From the text on TarGene runtimes, list every estimator that appears in its runtime table.

# [Reading passage]
================================

Complexity Driven by the Estimators
All estimators exist in both a canonical and cross-validated version. The latter relaxes some non-parametric conditions under which the estimators will be asymptotically unbiased. However, it comes at a cost since it requires splitting the data into K folds and fitting the $G$ and $Q_Y$ models K times instead of once. Furthermore, the $G$ model cannot be reused anymore because this outer cross-validation scheme is typically stratified by the outcome as well.
Controlling Runtime via Parallelisation
If you are running TarGene on a high performance computing platform, you have access to many nodes that can be leveraged. For that purpose we use batching, that is we split all the run's estimands in "cleverly" organised batches to maximize caching of machine learning models. This is controlled by the BATCH_SIZE (default: 50)
parameter which can be adjusted based on your specific study and platform.
The estimation is likely going to be the rate limiting step of your run. Each estimation process can further be adjusted in your config file based on your specific problem. For example as follows to retry with more memory as follows.
process{
withName: TMLE {
memory = { 10.GB * task.attempt }
time = { 48.hour }
cpus = 1
}
}
Examples Through Study Designs
The numbers provided below were obtained with TarGene v0.9.0 and better performance is expected in the future.
The PheWAS study design
In a PheWAS, one is interested in the effect of a genetic variation across many outcomes (typically around 1000). Because the treatment variable is always the same, the propensity score $G$ can be reused across all parameters, which drastically reduces computational complexity.
With this setup in mind, the computational complexity is mostly driven by the specification of the learning algorithms for $Q_Y$, which will have to be fitted for each outcome. In the table below are presented some runtimes for various specifications of $G$ and $Q_Y$ using a single cpu. The "Unit runtime" is the average runtime across all estimands averaged over 10 traits and can roughly be extrapolated to bigger studies.
Estimator | Unit runtime (s) | Extrapolated runtime to 1000 outcomes |
---|---|---|
glm | 4.65 | ≈ 1h20 |
glmnet | 7.19 | ≈ 2h |
G-superlearning-Q-glmnet | 50.05 | ≈ 13h45 |
superlearning | 168.98 | ≈ 46h |
Depending on the available resources, this means one can probably afford to use more expensive ML models. This is because the above does not leverage any sort of parallelisation.

================================

# [Data]
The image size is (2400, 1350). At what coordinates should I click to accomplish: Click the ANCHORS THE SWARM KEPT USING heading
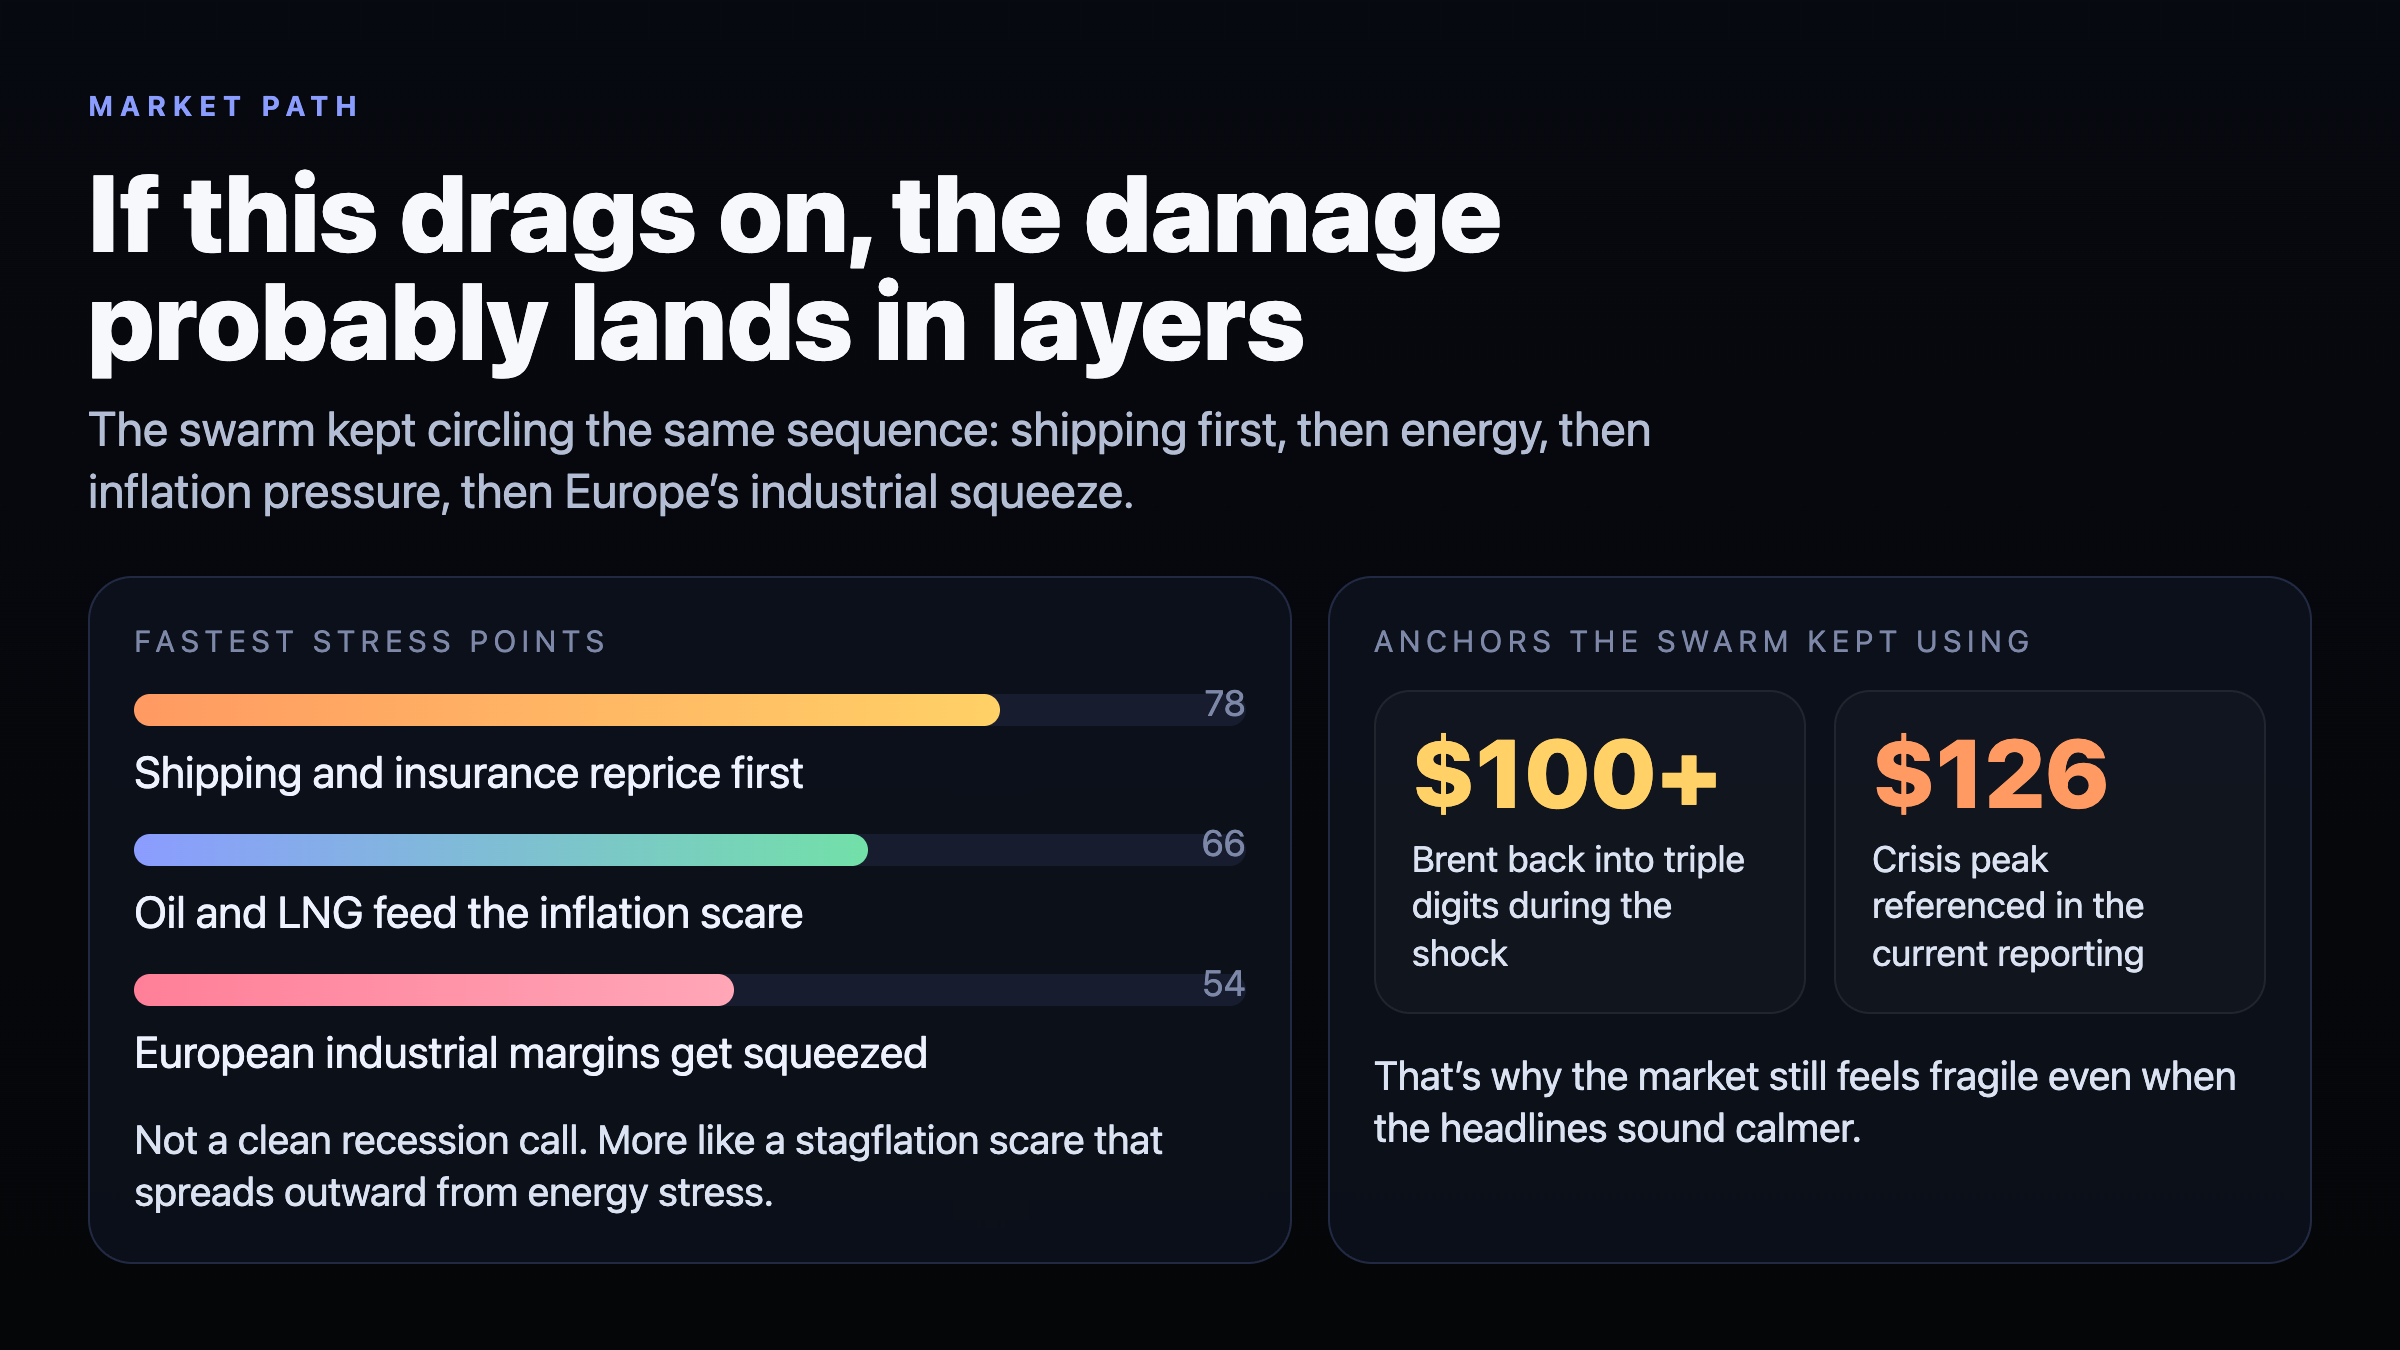click(x=1702, y=642)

================================

# [Answer to this exercise]
glm, glmnet, G-superlearning-Q-glmnet, superlearning